大数据数据采集 Apache-Flume 笔记

1 Flume 安装部署

1.1 官网地址

Flume官网地址：http://flume.apache.org/
文档查看地址：http://flume.apache.org/FlumeUserGuide.html
下载地址：http://archive.apache.org/dist/flume/

1.2 安装部署

将apache-flume-1.10.1-bin.tar.gz上传到linux的/opt/software目录下
解压apache-flume-1.10.1-bin.tar.gz到/opt/module/目录下
shell 复制代码
```
tar -zxvf /opt/software/apache-flume-1.10.1-bin.tar.gz -C /opt/module/
```
修改apache-flume-1.10.1-bin的名称为flume
shell 复制代码
```
mv /opt/module/apache-flume-1.10.1-bin /opt/module/flume
```

修改conf下的log4j2.xml确定日志打印的位置,在53行后插入

xml 复制代码

<!--53       <AppenderRef ref="LogFile" /> -->

54       <AppenderRef ref="Console" />

2 Flume 入门案例

2.1 监控端口数据官方案例

1）案例需求

使用Flume监听一个端口，收集该端口数据，并打印到控制台

2）实现步骤

安装netcat工具
shell 复制代码
```
yum install -y nc
```
判断44444端口是否被占用
shell 复制代码
```
netstat -nlp | grep 44444
```
在conf文件夹下创建Flume Agent配置文件nc-flume-log.conf。
shell 复制代码
```
vim nc-flume-log.conf
```

在nc-flume-log.conf文件中添加如下内容。

tex 复制代码

# agent中组件的定义（a1是agent的名字）
a1.sources = r1
a1.sinks = k1
a1.channels = c1

# source组件的说明
#用来定义source的类型--Netcat TCP Source(读取网络数据)
a1.sources.r1.type = netcat
#监听的主机的地址
a1.sources.r1.bind = 0.0.0.0
#监听的端口号
a1.sources.r1.port = 44444


#Sink组件的说明
#用来定义sink组件的类型-LoggerSink(用来将数据输出到控制台)
a1.sinks.k1.type = logger

# Channel组件的说明
#定义channel组件的类型（MemoryChannel-将数组存储到内存）
a1.channels.c1.type = memory
#channel的容量（event的数量）
a1.channels.c1.capacity = 1000
#事务的容量（注意：transactionCapacity <= capacity）
a1.channels.c1.transactionCapacity = 100

# 用来说明（关联）各组件的关系
#r1这个source对应的是哪个channel（哪个source组件读取的数据写到哪个channel中）
a1.sources.r1.channels = c1
#k1这个sink对应的是哪个channel(哪个sink组件读取的数组来自于哪个channel中)
a1.sinks.k1.channel = c1

先开启flume监听端口

第一种方式：
shell 复制代码
```
flume-ng agent -n $agent_name -c conf -f conf/flume-conf.properties.template  -Dflume.root.logger=INFO,console
```
第二种方式：
shell 复制代码
```
flume-ng agent --conf conf --conf-file example.conf --name a1  -Dflume.root.logger=INFO,console
```
参数说明：

--conf/-c：表示配置文件存储在conf/目录

--name/-n：表示给agent起名为a1

--conf-file/-f：flume本次启动读取的配置文件是在conf文件夹下的nc-flume-log.conf文件。
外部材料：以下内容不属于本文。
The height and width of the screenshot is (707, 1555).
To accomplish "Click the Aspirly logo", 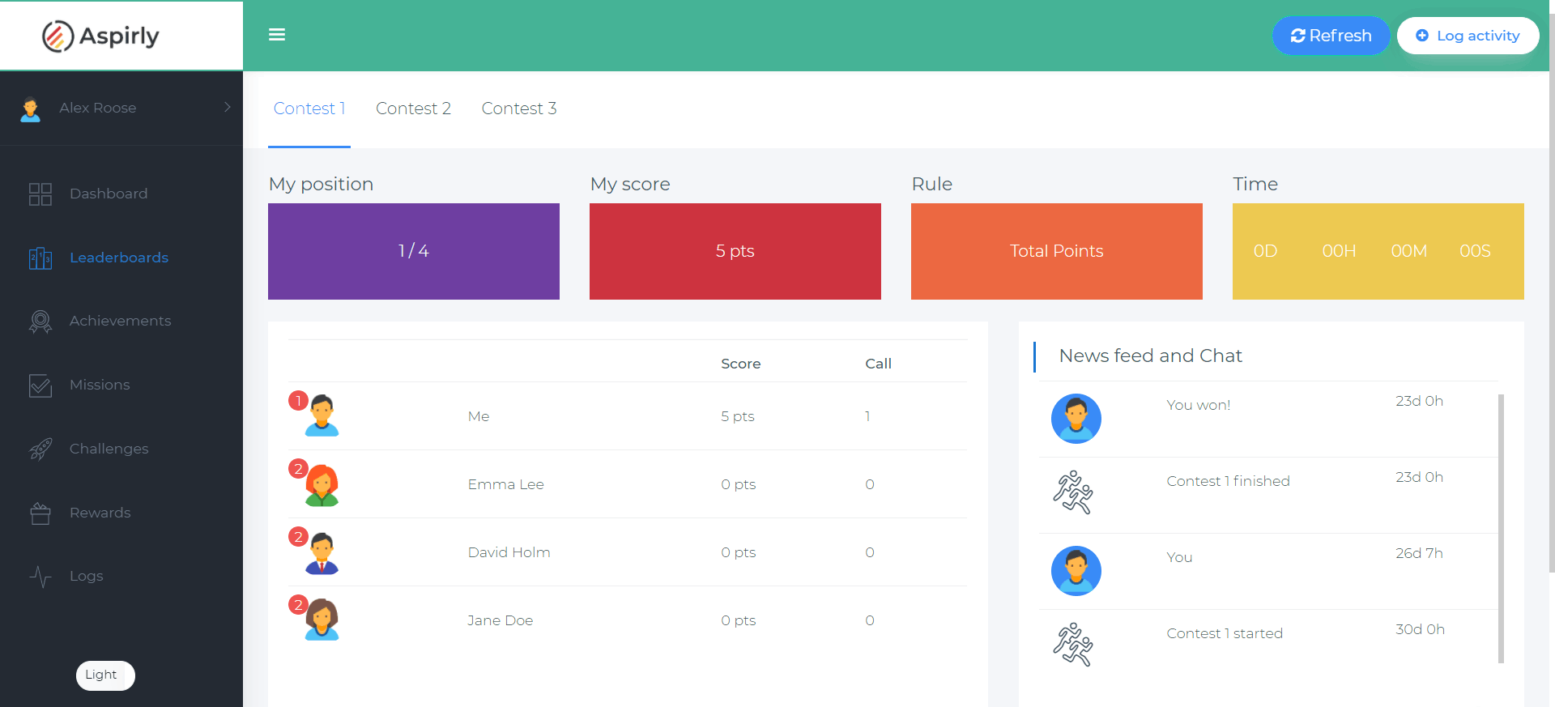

-Dflume.root.logger=INFO,console ：-D表示flume运行时动态修改flume.root.logger参数属性值，并将控制台日志打印级别设置为INFO级别。日志级别包括:log、info、warn、error。日志参数已经在配置文件中修改了，不再需要重复输入。
使用netcat工具向本机的44444端口发送内容
shell 复制代码
```
nc localhost 44444
```

在Flume监听页面观察接收数据情况

tex 复制代码

Event: { headers:{} body: 31 30                                           10 }

event打印的源码介绍

LoggerSink的process方法：

java 复制代码

if (event != null) {
    if (logger.isInfoEnabled()) {
        logger.info("Event: " + EventHelper.dumpEvent(event, maxBytesToLog));
    }
}

dumpEvent方法返回值：buffer是固定长度的字符串，前端是16进制表示的字符的阿斯卡码值。

java 复制代码

return "{ headers:" + event.getHeaders() + " body:" + buffer + " }";